I know those cries. I know the perversion and brainwashing of abusers. And I know the humiliation.
In this case, her abuser cries:
“Look at what you made me do!”
And…
“Why do you always make me so mad?”
after he abuses HER.
It is a very hard thing not only to be have been abused, but to have been abused by people who are supposed to love you. The fact that they are your family somehow keeps you holding on long beyond when you should. It certainly did for me. If I could go back in time, I would give up my abusers a long time ago…knowing what I know now. I actually gave one of them up four years ago next month (April 23, 2006), but the other I made excuses for, for too long, because his abuse was less frequent. I have only “very” recently stopped doing that (making any excuses for his abuse). You don’t know what you need to know in order to give up family abusers…the TRUTH…because when someone who is supposed to love you hits you and convinces you deserved it, you have been in fact brainwashed in some form. The more distance you can get from the abuse, the more the truth starts to appear. That is what is slowly happening to me.
The first time I started to see “any” truth, was after one instance when I was physically abused for spraying some air freshener in my abusers’ bathroom and ended up staying at the mother of of a friend’s house for at least a week…it might have been two weeks. Instead of getting up the morning after the abuse and being treating as though “I” had done something wrong, as Kristina was, I was not abused a second time in that way, on that occasion. That gave me some distance to think and to “start” to see things for what they truly were.
In that particular abuse instance, I arrived home and walked through the front door and was confronted by one of my two abusers who came at me in a physically intimidating manner and screamed “Did you spray something in our bathroom?”. It is hard to explain to anyone who has not been hit how you know you are about to be hit. After decades of that fear, I call it ‘reading the tea leaves’. What do tea leaves have to do with being abused? Nothing. It is just what I call it…the instantaneous reading a victim of physical abuse does, of their abusers’ body language. When you are abused you have eyes on every part of your body.
I responded that I had sprayed some air freshener in their bathroom earlier.

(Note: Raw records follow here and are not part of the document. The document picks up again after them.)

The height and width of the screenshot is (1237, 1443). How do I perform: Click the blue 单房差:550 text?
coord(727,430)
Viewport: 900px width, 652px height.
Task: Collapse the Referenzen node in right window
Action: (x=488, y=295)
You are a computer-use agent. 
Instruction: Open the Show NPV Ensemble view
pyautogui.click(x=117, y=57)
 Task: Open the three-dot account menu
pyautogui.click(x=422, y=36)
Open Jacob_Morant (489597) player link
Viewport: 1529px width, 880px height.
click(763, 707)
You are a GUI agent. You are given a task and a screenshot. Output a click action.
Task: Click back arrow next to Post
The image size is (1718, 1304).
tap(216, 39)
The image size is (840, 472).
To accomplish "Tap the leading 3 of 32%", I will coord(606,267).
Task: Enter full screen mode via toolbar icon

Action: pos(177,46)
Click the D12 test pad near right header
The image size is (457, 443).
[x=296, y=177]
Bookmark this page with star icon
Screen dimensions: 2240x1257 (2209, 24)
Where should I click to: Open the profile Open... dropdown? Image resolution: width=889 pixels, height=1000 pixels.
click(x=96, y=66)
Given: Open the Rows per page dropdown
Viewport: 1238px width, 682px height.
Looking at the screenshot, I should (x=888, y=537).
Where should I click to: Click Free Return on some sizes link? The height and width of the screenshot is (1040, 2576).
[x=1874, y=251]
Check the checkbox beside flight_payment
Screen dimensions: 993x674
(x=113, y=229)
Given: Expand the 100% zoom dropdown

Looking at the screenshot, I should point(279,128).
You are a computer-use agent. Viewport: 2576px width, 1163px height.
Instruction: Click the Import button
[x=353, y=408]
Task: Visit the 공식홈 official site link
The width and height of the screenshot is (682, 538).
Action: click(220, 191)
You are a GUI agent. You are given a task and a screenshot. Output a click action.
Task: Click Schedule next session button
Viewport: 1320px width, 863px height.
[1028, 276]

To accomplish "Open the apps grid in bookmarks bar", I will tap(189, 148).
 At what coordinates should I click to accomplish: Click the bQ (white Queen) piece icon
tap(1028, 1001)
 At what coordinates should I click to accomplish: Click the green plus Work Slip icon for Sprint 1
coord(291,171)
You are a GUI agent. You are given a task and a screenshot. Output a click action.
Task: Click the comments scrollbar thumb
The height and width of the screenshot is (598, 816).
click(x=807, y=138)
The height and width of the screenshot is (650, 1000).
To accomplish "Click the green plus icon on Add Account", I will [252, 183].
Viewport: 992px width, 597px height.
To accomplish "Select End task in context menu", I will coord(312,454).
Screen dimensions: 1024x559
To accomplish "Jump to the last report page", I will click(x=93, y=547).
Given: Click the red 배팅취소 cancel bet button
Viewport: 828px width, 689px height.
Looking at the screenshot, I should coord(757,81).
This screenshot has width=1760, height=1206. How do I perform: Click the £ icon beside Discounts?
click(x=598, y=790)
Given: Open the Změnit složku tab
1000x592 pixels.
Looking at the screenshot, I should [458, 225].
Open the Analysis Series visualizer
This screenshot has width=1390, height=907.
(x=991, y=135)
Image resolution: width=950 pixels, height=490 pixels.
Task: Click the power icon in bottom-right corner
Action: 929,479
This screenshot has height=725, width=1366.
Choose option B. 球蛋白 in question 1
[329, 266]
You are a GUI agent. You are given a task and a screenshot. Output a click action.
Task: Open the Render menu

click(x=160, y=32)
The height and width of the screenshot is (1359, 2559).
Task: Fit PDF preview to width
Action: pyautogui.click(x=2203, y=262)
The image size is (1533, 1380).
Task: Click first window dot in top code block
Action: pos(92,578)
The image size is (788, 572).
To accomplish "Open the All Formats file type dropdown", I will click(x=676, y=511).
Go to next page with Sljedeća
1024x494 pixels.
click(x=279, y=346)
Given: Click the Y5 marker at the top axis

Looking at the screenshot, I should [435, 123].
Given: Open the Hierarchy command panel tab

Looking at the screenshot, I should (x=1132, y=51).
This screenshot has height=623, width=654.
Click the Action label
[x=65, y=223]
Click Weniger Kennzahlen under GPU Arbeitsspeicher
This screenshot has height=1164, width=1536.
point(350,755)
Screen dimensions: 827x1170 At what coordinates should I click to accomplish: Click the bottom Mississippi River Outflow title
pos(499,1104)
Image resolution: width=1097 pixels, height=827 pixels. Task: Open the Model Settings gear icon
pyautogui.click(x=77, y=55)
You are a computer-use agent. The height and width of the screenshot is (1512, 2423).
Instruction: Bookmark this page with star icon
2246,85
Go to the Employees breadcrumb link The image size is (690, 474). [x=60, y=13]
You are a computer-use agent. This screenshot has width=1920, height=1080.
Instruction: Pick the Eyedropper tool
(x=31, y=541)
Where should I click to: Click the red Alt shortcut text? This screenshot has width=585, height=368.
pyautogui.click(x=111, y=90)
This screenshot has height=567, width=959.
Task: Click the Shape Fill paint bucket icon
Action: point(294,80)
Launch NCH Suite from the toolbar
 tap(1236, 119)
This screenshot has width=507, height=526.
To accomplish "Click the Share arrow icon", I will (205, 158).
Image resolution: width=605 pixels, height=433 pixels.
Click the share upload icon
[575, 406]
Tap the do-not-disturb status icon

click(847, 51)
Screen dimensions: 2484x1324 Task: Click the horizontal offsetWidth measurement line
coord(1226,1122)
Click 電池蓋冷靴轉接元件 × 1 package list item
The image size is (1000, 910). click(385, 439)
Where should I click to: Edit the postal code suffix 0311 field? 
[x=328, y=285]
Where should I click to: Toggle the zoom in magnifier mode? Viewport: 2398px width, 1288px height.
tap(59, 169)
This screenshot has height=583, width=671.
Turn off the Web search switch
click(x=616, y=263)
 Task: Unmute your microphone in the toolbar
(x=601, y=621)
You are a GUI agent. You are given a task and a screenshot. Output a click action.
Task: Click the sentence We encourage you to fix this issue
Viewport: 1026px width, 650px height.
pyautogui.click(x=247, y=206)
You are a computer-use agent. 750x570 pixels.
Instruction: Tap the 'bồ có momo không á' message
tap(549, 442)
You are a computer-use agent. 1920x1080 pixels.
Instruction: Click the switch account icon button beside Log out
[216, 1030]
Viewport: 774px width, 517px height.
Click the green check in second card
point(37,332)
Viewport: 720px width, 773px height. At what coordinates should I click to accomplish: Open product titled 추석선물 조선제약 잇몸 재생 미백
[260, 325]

My female abuser responded “the floor was sticky and I blamed your [male abuser]”. Moments later I was escaping being hit and tried to lock myself in a nearby bathroom. I was not fast enough. My female abuser slammed the bathroom door against my body, so I was pinned behind it and ordered my male abuser to “hold [me]there”. He responded with seething anger: “Don’t you worry. I will.”. I can still hear in my head right now, exactly how he sounded when he said that. After that my body was slammed with the door more times than I can count and my male abuser screamed if I ever did that again that “[he] would put me through a wall” and that “[he] would kill me”.
When they were eventually done and left, I locked the door and sat numb on the bathroom floor trying not to cry because I knew if I cried I would be hit again.
I eventually left the bathroom and slowly made my way up the staircase, that was located between the bathroom and the front door. When I reached the third step from the top, my female abuser appeared and screamed, “how dare you spray anything in our bathroom”. I prayed, not religiously, that I could get into my room without anything else starting so I walked really slowly by her, trying not to antagonize her in any way. I made it safely into my bedroom and locked the door, both locks.
At the end of the March 15, 2010 episode when Kristina is questioned in front of her parents and a family friend police officer and asked who abused her, she lies. She protects her abusive boyfriend and says it was someone else. I have never lied about my abusers. I just didn’t tell anyone for most of my life. The more you start to see the truth, the more you realize that protecting them was a mistake.
What I know for sure is…that if someone watched me watching this episode…they would see through my reaction to it and they would KNOW.